◆ Document section:

Inland M37 Trench Shotgun Review

Inland Manufacturing released the M37 Trench Shotgun in 2016. The M37, made by Ithaca Gun Company exclusively for Inland Manufacturing, is a dedicated re-creation of the original Ithaca 37 Shotgun. This shotgun was used by U.S. servicemen throughout WWII, Korea, and Vietnam.

Inland Manufacturing, LLC, was formed in 2013 and focuses primarily on reproducing iconic firearms from the WWII era. Some of their products include 1911’s handguns and historical variations of the M1 Carbine. Just like Ithaca, Inland makes all of their firearms right here in the United States, and the M37 Trench Shotgun is their latest offering for 2016.

The Inland M37 Trench Shotgun ships from the factory in a simple cardboard box and with a user’s manual. Even so, the M37 itself is a good looking gun. It has very pretty ‘Oil Finished Walnut’ furniture and a matte black Parkerized finish. Also, it is a 12 gauge pump-action, with a 20 inch smooth bore barrel, and the M37 can accept 2 3/4 inch and 3 inch shells. The choke on the barrel is Fixed Cylinder Bore (.73 inches). Furthermore, the front sight is a simple bead, and it has no rear sight. It has a 4+1 shot capacity, a 4.5 lb trigger, and a total weight of 6.7 lbs. And finally, the Inland M37 Trench Shotgun has an MSRP of $1259.

OCt 2016 038

The Inland M37 Shotgun right out of the box.

OCt 2016 041

Perhaps the most striking features of the M37 Trench Shotgun are the M1917 Bayonet Lug and the 15 inch heat shield on top of the barrel. However, another noteworthy characteristic of the M37 is that it loads and ejects shells from the bottom. This quality makes it uniquely suitable for ambidextrous use.

◆ To be done:
**a)** In the shotgun review, revise the passage from "Inland M37 Trench Shotgun Review" to "offering for 2016." so that "WWII" reads "World War II" each time.
**b)** According to the shotgun review, in which conflicts did U.S. servicemen use the original Ithaca 37?
The material after the shotgun review plays no part here.

◆ Data:
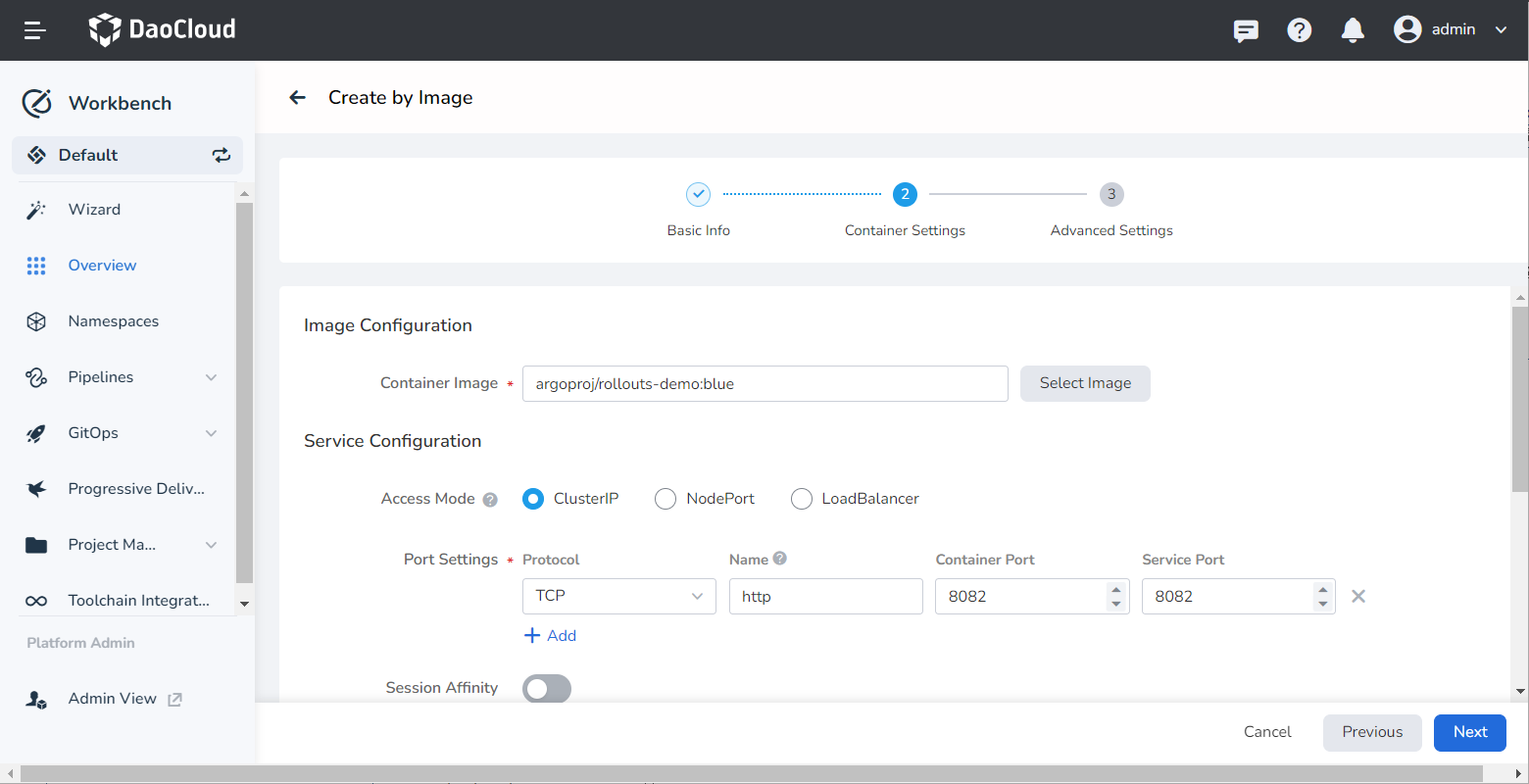Click the Next button
The width and height of the screenshot is (1529, 784).
point(1469,732)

◆ The results:
**a)**
Inland M37 Trench Shotgun Review

Inland Manufacturing released the M37 Trench Shotgun in 2016. The M37, made by Ithaca Gun Company exclusively for Inland Manufacturing, is a dedicated re-creation of the original Ithaca 37 Shotgun. This shotgun was used by U.S. servicemen throughout World War II, Korea, and Vietnam.

Inland Manufacturing, LLC, was formed in 2013 and focuses primarily on reproducing iconic firearms from the World War II era. Some of their products include 1911’s handguns and historical variations of the M1 Carbine. Just like Ithaca, Inland makes all of their firearms right here in the United States, and the M37 Trench Shotgun is their latest offering for 2016.

**b)** WWII, Korea, and Vietnam